When interest rates ‘will fall SEVEN times’: Westpac reveals forecast that will give hope to millions of mortgage holders and first home buyers
- Westpac expects seven rates cuts 2024, 2025
- That’s after three rises in March, April and May
Westpac is now expecting seven interest rate cuts in 2024 and 2025 after severe Reserve Bank hikes whack the economy.
Borrowers since May last year have copped nine consecutive monthly RBA rate increases, and Westpac is expecting three more in March, April and May that would take the cash rate to an 11-year high of 4.1 per cent.
But after that, Westpac chief economist Bill Evans is expecting the Reserve Bank to begin cutting interest rates by the end of March 2024.
‘While we expect the economy to stagnate in the second half of 2023 there will not be sufficient progress in bringing inflation into line with the target before the end of 2023 to accommodate earlier rate cuts,’ he said.
Westpac is now expecting seven interest rate cuts in 2024 and 2025 after severe Reserve Bank hikes whack the economy (pictured is a Sydney branch)
Westpac had the RBA cutting rates by a quarter of a percentage point by the March quarter of 2024, taking the cash rate back down to 3.85 per cent.

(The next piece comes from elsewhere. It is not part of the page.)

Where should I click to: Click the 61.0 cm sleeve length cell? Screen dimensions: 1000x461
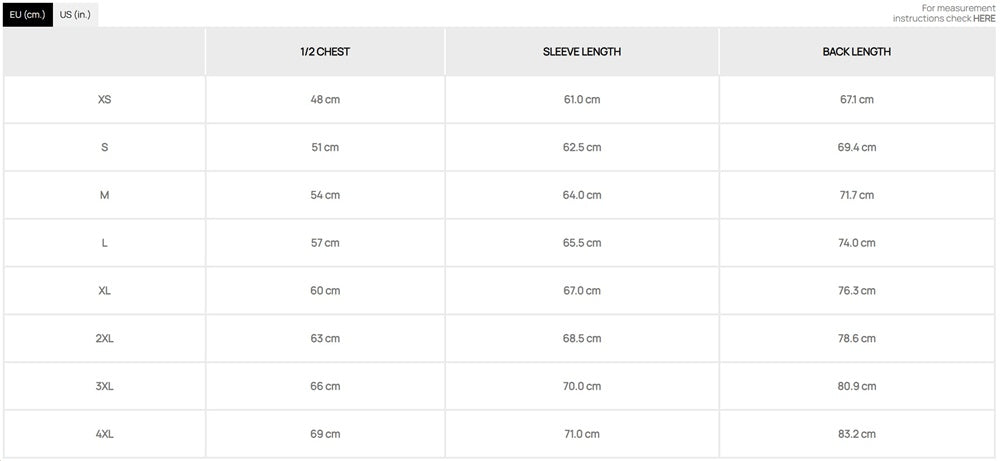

Another 25 basis point rate cut by the end of June 2024 would reduce that to 3.6 per cent before another 0.25 percentage point easing by the September quarter of 2024 took it to 3.35 per cent – where the cash rate is now.
That would be followed by another rate cut by December 2024, taking the cash rate down to 3.1 per cent.

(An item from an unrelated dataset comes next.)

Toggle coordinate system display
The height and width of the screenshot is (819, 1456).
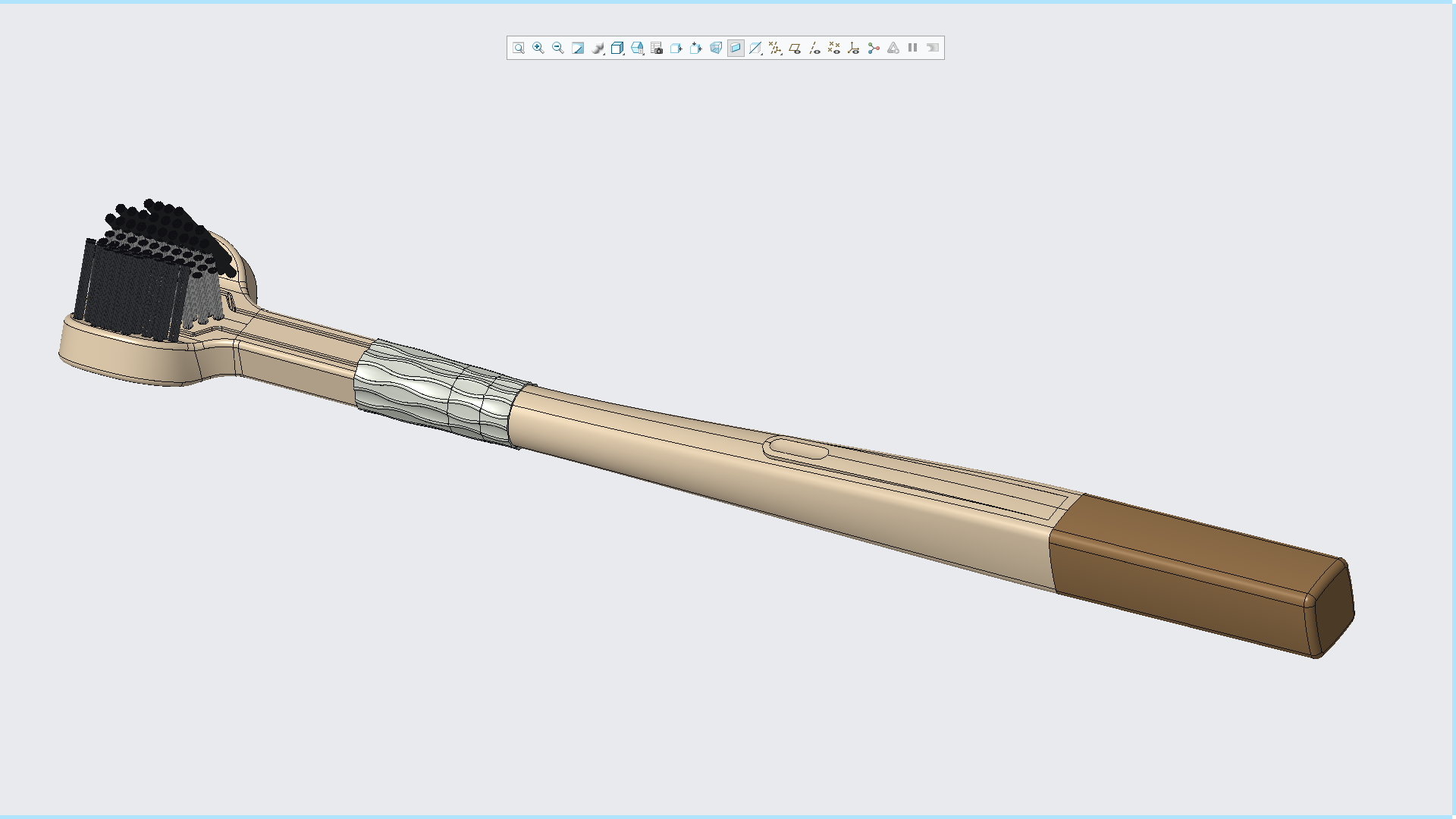point(854,48)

Then there would be four more cuts in 2025, starting with a 25 basis point easing in the March quarter, taking it down to 2.85 per cent.
Another 0.25 percentage point reduction in the June quarter of 2025 would take it to 2.6 per cent followed by another quarter of a percentage point easing in the September quarter of 2025 that would take it to 2.35 per cent.
Those seven rate cuts in 2024 and 2025 would simply take the RBA cash rate back to where it was in early October 2022.
Inflation last year surged by 7.8 per cent, the steepest pace since 1990 and a level well beyond the RBA’s 2 to 3 per cent target.
Westpac is now expecting inflation to drop to 4 per cent by the end of 2023 and to 3 per cent by the end of 2024 ‘allowing a policy response to a stagnating economy by the first quarter of 2024’.
The Reserve Bank is not expecting headline inflation, also known as the consumer price index, to fall to 3 per cent until the June quarter of 2025.